In [None]:
import requests
from bs4 import BeautifulSoup
import pandas as pd
import string
import lxml
import time
import os
import lxml.html as lhtml
from datetime import datetime
import pandas as pd
import re
from utils import save_df_as_pretty_html
from plotly import express as px
# Base URL pattern for dream moods dictionary


# List to store dream symbols and meanings
dreams = []
meanings = []

## Data Scraping from dreammoods.com

The website structure is fairly simple. Dream symbols are grouped into pages of their first letter:  
http://www.dreammoods.com/dreamdictionary/c_all.htm

In [None]:

def download_page(url, filename ):
    if os.path.exists(filename):
        print (f"File {filename} already exists, skipping download.")
        return 'skip'
    
    response = requests.get(url)

    if response.status_code == 200:  # Check if the page was successfully fetched
        with open(filename, "w") as f:
            f.write(response.text)
        print(f"Downloaded {url} to {filename}")
        return 'ok'
    
    else:        
        newurl = url.replace("_all","")
        if newurl != url:
            print(f"Failed to retrieve {url}, trying alternative")
            download_page(newurl, filename)
        else:
            print(f"Failed to retrieve {url} and no alternative available.")
            return 'fail'
        



In [None]:

base_url = "http://www.dreammoods.com/dreamdictionary/"
suffix = "{}_all.htm"

for letter in string.ascii_lowercase:

    file = f"html/{letter}_all.html"

    url = base_url + suffix.format(letter)

    download_page(url, file)
    time.sleep(.5)  # Sleep for 1 second to avoid overwhelming the server


### Custom scraper
Their HTML structure, however, is anything but simple.
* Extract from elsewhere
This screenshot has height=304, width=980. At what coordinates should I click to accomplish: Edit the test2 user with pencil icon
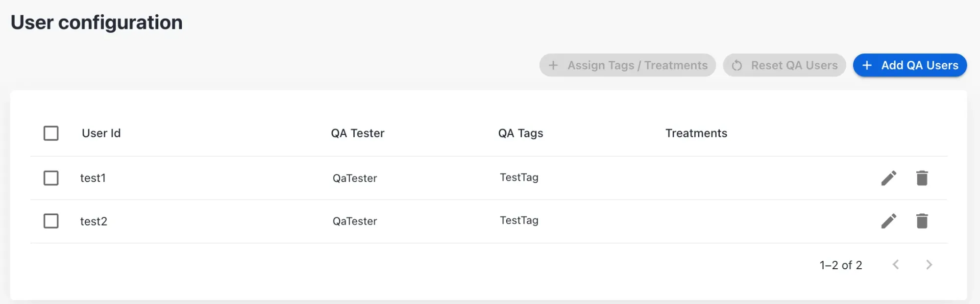[889, 221]
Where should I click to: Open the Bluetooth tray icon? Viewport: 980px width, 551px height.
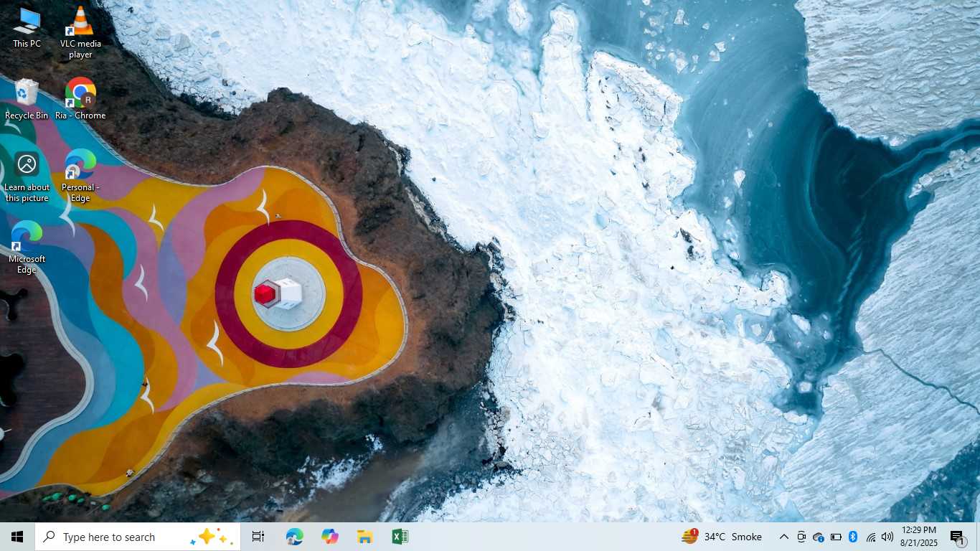click(x=853, y=537)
So we had to build a highly customized scraper.

In [None]:
# use this string to debug code near specific text in html
breakpointstring = "your anchor text"

def brpt_anchor(val):
    #if re.search(breakpointstring, tc): 
    if breakpointstring.lower() in str(val).lower():
        print("found anchor text: ", breakpointstring, ", value: ", val)

In [None]:

def break_attr(dic):
    drop = ['style','align','face']
    for dr in drop:
        if dr in dic:
            dic.pop(dr)
    return str(dic)

def classify(t):
    
    brpt_anchor(t.text)
        
    
    if type(t) is lxml.html.HtmlComment:
        return "trsh"

    if t.tag == "b":
        return "mean" #"bold"
    
    trashtags = ["div","script","iframe","img"]

    if t.tag == "strong":
        return "sym" #"bold"    

    elif t.tag == "font":

        if 'size' in t.attrib:
            sz = t.attrib['size']
            if sz == "4" or sz == "+1":
                return "sym" #"size4"
            elif sz == "3":
                return "mean" #"size3"
        else:
            return "mean" # no size defined
            
    elif t.tag == "a":
        if 'href' in t.attrib:
            if t.attrib['href'] == "#Top":
                return "trsh"
            return "link"
        elif 'name' in t.attrib:
            return "sym" #"header"
    
    elif t.tag in trashtags:
        return "trsh"
    
    return "mean" # "desc"

def fetch_link(chld):

    if chld.tag == "a":
        if 'href' in chld.attrib:
            return ',' + chld.attrib['href'] + ','
            
    else:
        for c in chld.getchildren():
            href = fetch_link(c)
            if href != "":
                return href
        return ""


def collect(node, cl):

    brpt_anchor(node.text)

    if "trsh" in cl:
        return ""    
    
    if "link" in cl:
        res = fetch_link(node)
        return res
    
    if node.text == None:
        return ""

    else:
        #res = node.text_content()
        res = str(node.text  or '')+  str(node.tail or'')
        res = res.replace("\xa0"," ")
        res = re.sub(r"\n+","\n",res)
        res = re.sub(r'\s+', ' ', res)
        if cl == "mean":
            res = res + " "
        return res


def breakdown(node):
    
    brpt_anchor(node.text_content())

    clas = [classify(node)]
    cont = [collect(node, clas[0])]

    if "trsh" in clas[-1]:
        return ["trsh"], ""
    
    for c in node.getchildren():
        
        cl, co = breakdown(c)

        clas += cl
        cont += co

    return clas, cont


def extract_reference(cont):
    syms = []
    for c in cont:
        c= c.lower()
        if "dreammoods.com/dreamdictionary" in c and "#" in c:
            syms.append("#Ref:" + c.split("#")[-1].strip(","))
        elif "lease" in c or "see" in c:
            if "also" in c:
                return None
            #syms.append(c)
    return syms[0] if len(syms)>0 else None



def collect_paragraphs(r):
    syms_data = []
    for c in r.getchildren():
        clas, cont = breakdown(c)
        fclas = "sym" if "sym" in clas else "link" if "link" in clas else "mean"
        
        if fclas == "link":
            text = extract_reference(cont)
        else:
            text = "".join(cont).strip()
            text = re.sub(r'\s+', ' ', text)
        syms_data.append({"clas": clas, "final_class":fclas, "cont": cont, "text": text})

    return syms_data



Test with a single file, e.g. c_all.html

In [None]:
breakpointstring = "door kno"

with open("html/dreamdictionary/d_all.html", "r") as f:
    html = f.read()

html = html.replace("\xa0"," ")

xp = "/html/body/table[2]/tr/td/div/center/table/tr[4]/td[1]"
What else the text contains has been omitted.